══ SUPPLIED ENTRIES ══
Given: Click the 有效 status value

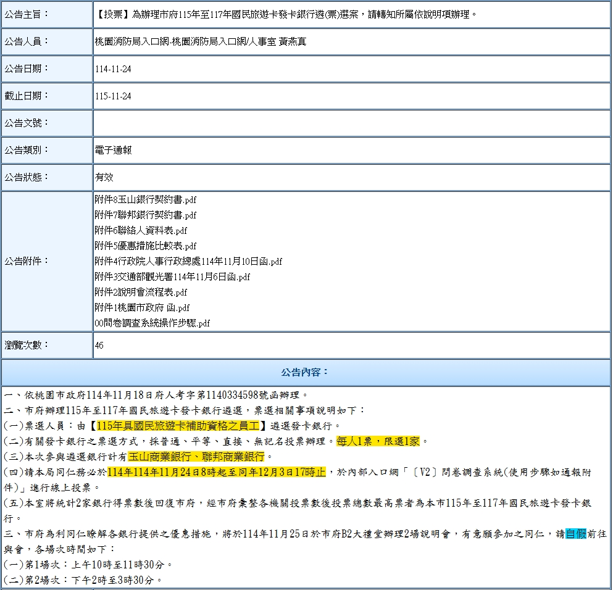Looking at the screenshot, I should (x=104, y=177).
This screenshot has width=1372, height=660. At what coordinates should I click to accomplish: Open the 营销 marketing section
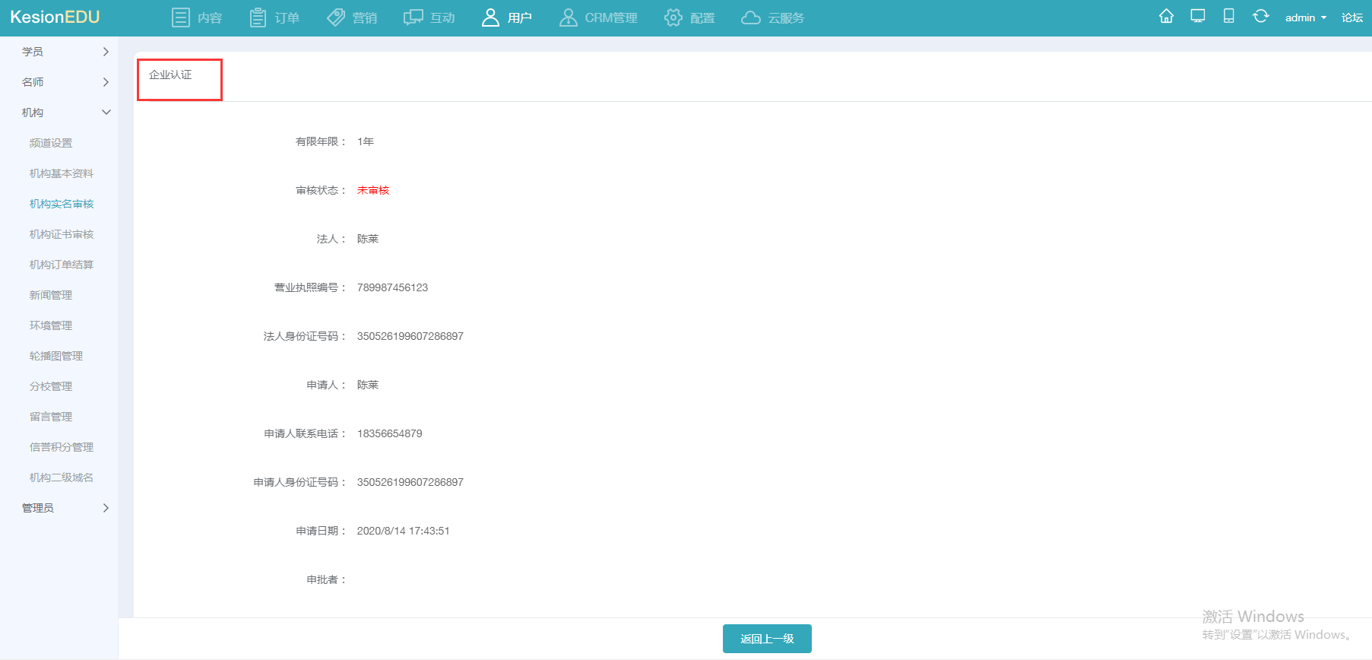352,17
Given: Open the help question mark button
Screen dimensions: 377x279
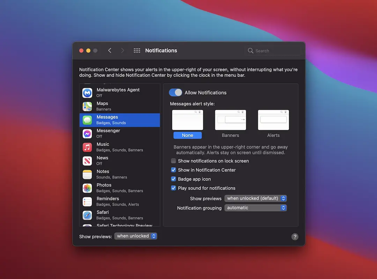Looking at the screenshot, I should click(x=295, y=237).
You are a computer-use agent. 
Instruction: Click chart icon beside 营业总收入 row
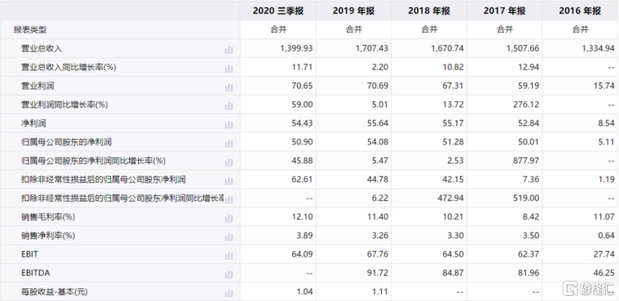pyautogui.click(x=229, y=49)
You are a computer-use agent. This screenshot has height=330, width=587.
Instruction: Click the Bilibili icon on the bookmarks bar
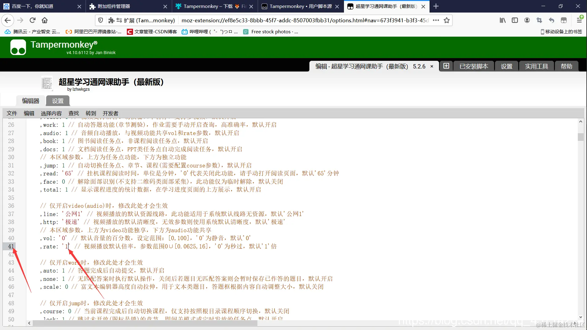click(185, 31)
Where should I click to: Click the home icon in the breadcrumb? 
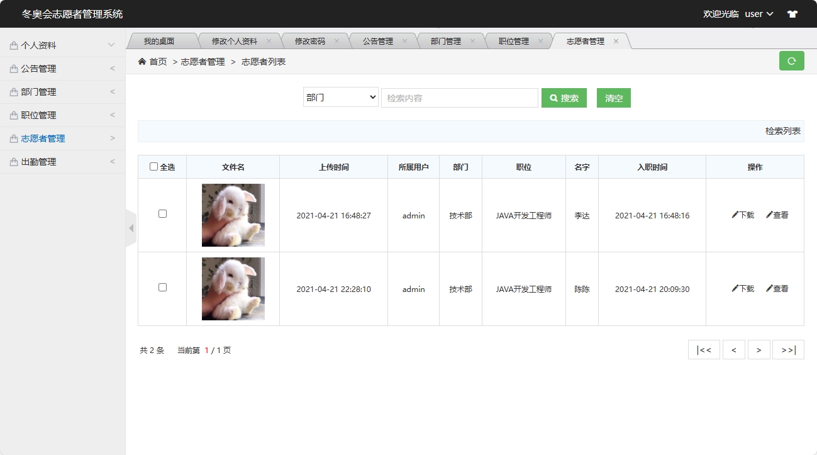[x=143, y=62]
═══
- _WHAT IS ASKED_: Rewrite the stretch of entries from the line containing "You are a computer-use agent. This" through the end of the entries, swapping "breadcrumb" for "navigation trail" and changing nothing else. Leave the pictures out.

- _TASK RESULT_:
You are a computer-use agent. This screenshot has height=330, width=587.
Instruction: Click the Bilibili icon on the bookmarks bar
click(185, 31)
Where should I click to: Click the home icon in the navigation trail? 
[x=143, y=62]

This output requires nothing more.